Siyasi eşitliği sağlanabilmesi için davamızın, sorunlarımızın, fikirlerimizin ve sorunlarımızın sosyalleşmesi (topluma inmesi ve halk tarafından benimsenmesi) zorunludur. Bu da radyoda yüksek sesle konuşarak veya TV ekranından yumruk sallamakla olacak iş değildir. Burada söz konusu olan, toplum ile devletin arasındaki ORTA SİYASİ KATI (KATMANI) OLUŞTURAN SİVİL TOPLUM ÖRGÜTLERİNİN ödevlerinde gizlidir. Bunlar meslek örgütleri, birlikler, kulüpler olabilir, memleket çapında örgütlenip Federasyonlar kurmalı şarttır. Ve ancak o zaman, devlet elindeki kalın sopayla vatandaşın kafasına, bireye, ailelere ve topluma, azınlık topluluklarına vuramaz. Şimdi ne oldu? Korona virüs salgını, falan filan, 106 ölü, hastaneye düşene bulaşıcıdan, ölen bulaşıcıdan. Her ülkede gripten,, salgından ölümler olur. Her ay Bulgaristan’da da doğumdan fazla ölüm var. Geçen sene 46 bin çocuk doğduysa ve 56 bin kişi dünya değiştirdiyse, günde 150-160 kişinin öldüğü ortaya çıkar. Burada 50 günde 106 kişiden söz ediyoruz. Başarıdır. Tebrik ediyoruz, ama gerçekleri konuşalım, söz konusu olan ülkedeki bunalımlı sosyal ve ekonomik durumun diktatörlüğe basamak yapılmasını kabul edemeyiz.

Durum öyle ters yüz olmuş ki, Bulgaristan azınlık toplulukları arasından en ezilen, en soyulan ve en çaresiz durumda olan kesimin FİNANS OLİGARŞİSİ TEMSİLCİSİ DELYAN PEEVSKİYİ desteklemesine akıl erdiremiyorum. 1989 teröre karşı hakları için ayaklanan ve Sofya Mahkemelerinde görülen zulmün tazminat davaları devam ederken, aynı insanların nasıl bir bilinçle KAPI ÇALAN FAŞİST DİKTATÖRLÜĞÜN PARA BABALARINA oy verdiklerini anlayabilmekte zorlanıyorum ve Türklüğümden utanıyorum.

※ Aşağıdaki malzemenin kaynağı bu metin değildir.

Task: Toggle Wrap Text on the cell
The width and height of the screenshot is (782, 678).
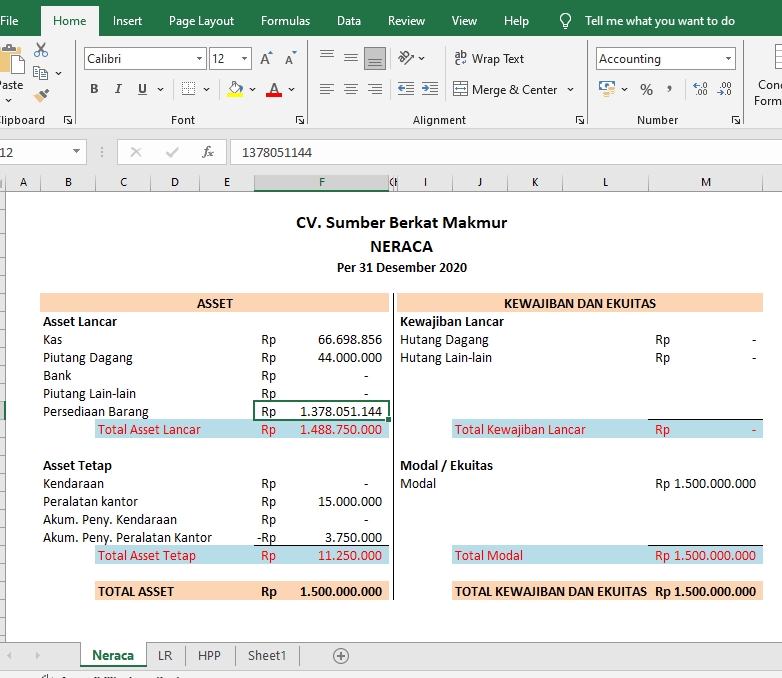Action: [x=489, y=59]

Konuma devam edeceğim ama son günlerde çok canımı sıkan bir konuyla şimdilik yazımı noktalamak istiyorum.

Daha önce defalarca yazmıştım. Ahmet Doğan benim köydeşimdir. Biz, Varna’ya bağlı, Suvorovo (Kozluva) belediyesinin Halaçlar (Drındar) köyündeniz. Hemşehrimin son dönem ne gibi işlerle uğraştığını anlatayım sizlere. Melese, seçim işleri, sorun Bulgaristan’daki azınlık düşmanlığının yaşatılması, konu zenginlerin daha da keyif sürmesi ezilenlerin ise daha da sömürülmesidir.

***

Bulgaristan Türkleri bugün Bulgar oligarşisini ayakta tutan kolonlar gibi bir işlev görüyor dedim.   Şöyle anlayabilirsiniz. Kalın enseli milletvekili Delyan Peevski “Bulgaristan Türklerinin elinden BULGARTABAC holdingi çalmasaydı, bugün beş parasız gezerdi. Türk ve Pomak oyları olmasa, meclisin kapısından giremezdi.” Bu sözleri “Kapital gazetesinden aldım. Bulgaristan’daki Rus Oligarşisinin kolonları (yükü tutan direkleri) biziz. Yüz karası ama ne yapalım, başa gelen çekilir. Daha açık yazıyorum,  patlayan ve ellerine yüzlerine bulaşan “Bulgar Etnik Modelini” A. Doğan yaratmadı ama “Oligarşi Modelini” azınlığımızın oylarıyla yaratan odur. Her seçimde aldatıldık ve yanlış adama oy verdik. 30 senedir bu iş böyle ve biz artık yalan dinlemeden, oyumuzu yanlış adama vermeden uyuz olmuşuz ve mutlaka kaşınmamız lazım….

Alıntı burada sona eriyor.